La siguiente situación la vivió con su padre. Él solía alentar que, cuando se iba a un sitio se hacía siempre las mismas cosas y en el mismo orden. Hasta que se encontró con las prisas por encontrar no sé qué cosa y el enfado posterior. Entonces, además, decidió romper las reglas del juego y no hacer nada de lo que ella tenía por costumbre. Nada. Cuando quiso meterla en el coche, la pelea fue sideral. Aún puedo oír sus gritos mientras volviamos a casa.

Ese fue el punto de inflexión que necesitaba para decidir dos cosas. La primera, la de elegir las salidas familiares, (parque de bolas, cine, comida…) con consenso. La otra pasarle nuevamente por pruebas para ver qué resultado daban. Ya tenía siete años. Ya el problema era como un pavo real. Enseñaba todas sus plumas.

Se comenzó la valoración (que consideraron una pataleta que debía abonar) en julio. En septiembre ya, por fin, estaban los resultados. Su terapeuta se va de baja por maternidad y, para horror de sus compañeras, los resultados fueron los que yo esperaba. Autismo. Nadie quería darme el informe.

Además, a todo esto debemos sumar que yo en octubre descubro por sorpresa que vuelvo a estar embarazada. Tras siete años de intentos fallidos!! Al final, debieron jugárselo a la pajita más corta y le tocó a la mayor de todas ellas que también estaba embarazada. Me metió en su clase, y, sin rodeos me dijo que había acertado. Para dar a la cosa algo de empaque, o porque no formara un pollo, me dijo que no me cobraban éste último informe. Qué generosidad!! Sobre todo teniendo en cuenta que los resultados me los dieron en diciembre. Cinco meses después de empezar con las pruebas.

En una revisión con mi tocólogo, que era un hombre tan arisco como joven, le expresé mi miedo a que el niño fuera TEA también. Me miró con un punto de tristeza y me dijo que esas cosas podían ocurrir pero que no se daba esa casualidad en todas las familias.
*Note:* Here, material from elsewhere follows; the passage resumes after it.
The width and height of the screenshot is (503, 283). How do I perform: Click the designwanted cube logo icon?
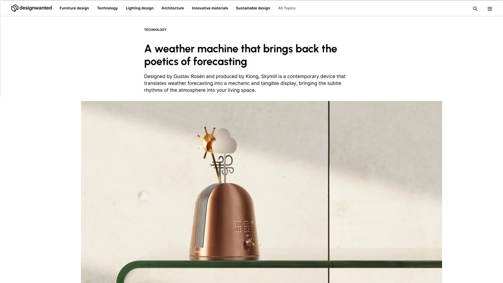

Me dijo que lo único que podía decirme era que estaba sano el bebé y que yo, a pesar de mi edad, 42 años, también. Y hasta ahí.

No pude disfrutar de mi embarazo. Aún con el shock de la situación en el cuerpo, mi hija me pidió no ir más a terapia. Creía que iba como refuerzo para el colegio, porque claro, teniendo un Trastorno Específico del Lenguaje, lo normal es que se te refuerce en asignaturas como lengua y matemáticas. Yo estaba de unos siete meses de embarazo y temía que con la respuesta se echara a correr. Y entonces comencé a hablarle despacio. Le hablé de su condición y de su incapacidad para tratar con sus iguales, como si tuviera sus orígenes en otro planeta. Y entonces se me ocurrió hablarle de Avatar. Ella me miró en silencio. Siguió callada un buen rato y, al entrar al portal le pregunté que cómo se sentía. Me contestó que le gustaba saberse distinta. Y entonces nos abrazamos. Mucho rato. Todo el que el autismo permitió.